Comment by Yizahi
1 day ago
For example - at minimum reasoning should match what actually happened. This is not even a complete set of criteria for reasoning, but at least a minimal baseline. Currently LLM programs are generating BS in the "reasoning" part of the output. For example ask the LLM program to "reason" how it produces a sum of two numbers and you will see that it doesn't match at all with what LLM program did in the background. The "reasoning" it outputs is simply an extract of the reasoning which humans did in the LLM dataset. Even Anthropic officially admits this. If you ask a program how to do maintenance on a gearbox and it replies with very well articulated and correct (important!) guide to harvest wheat, then we can't call it reasoning of any kind, despite that wheat farming guide was correct and logical.
As soon as you introduce multiple constraints on what is and isn't reasoning people get confused and disengage.
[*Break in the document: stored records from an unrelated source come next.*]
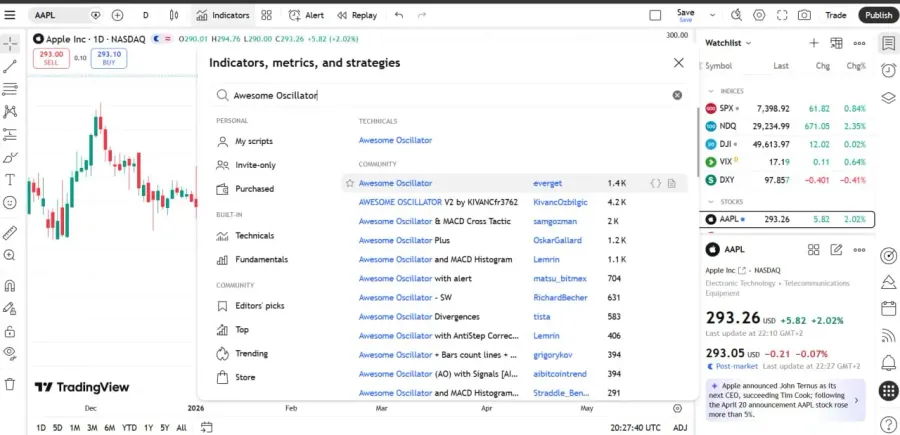Add the everget Awesome Oscillator to favorites star
Viewport: 900px width, 435px height.
(350, 183)
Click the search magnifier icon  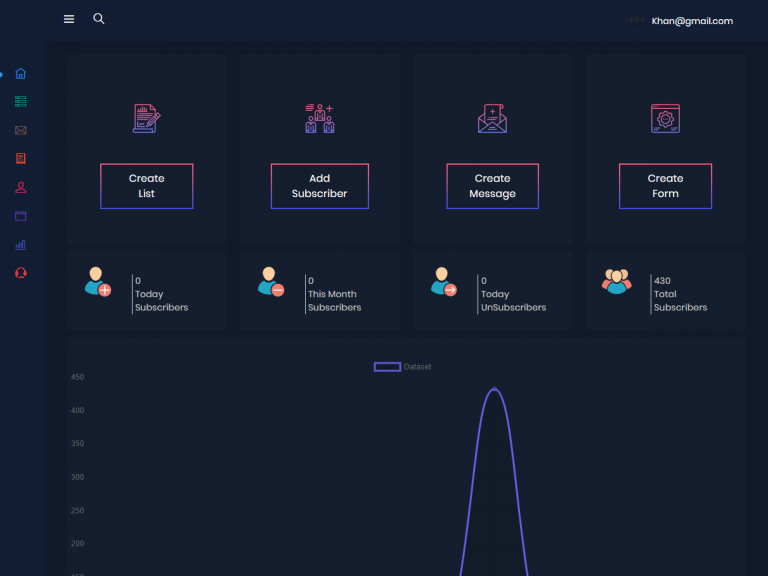98,19
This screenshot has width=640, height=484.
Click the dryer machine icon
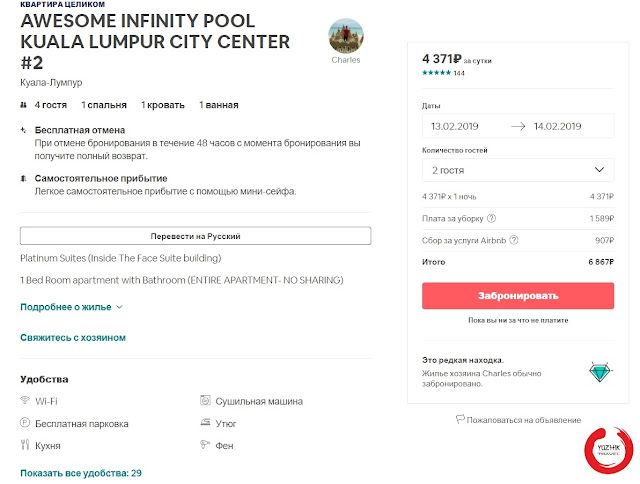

I like this approach of setting a minimum constraint. But i feel adding more will just make people ignore the point entirely.
The reality is obvious. The only way not to see it when looking at research like this is to not want to see it. The idea that this critique is somehow more confusing than the use of the word "reasoning" itself is farcical.
LLMs are cool and some of the things they can do now are useful, even surprising. But when it comes to AI, business leaders are talking their books and many people are swept up by that breathless talk and their own misleading intuitions, frequently parroted by the media.
The "but human reasoning is also flawed, so I can't possibly understand what you mean!" objection cannot be sustained in good faith short of delusion.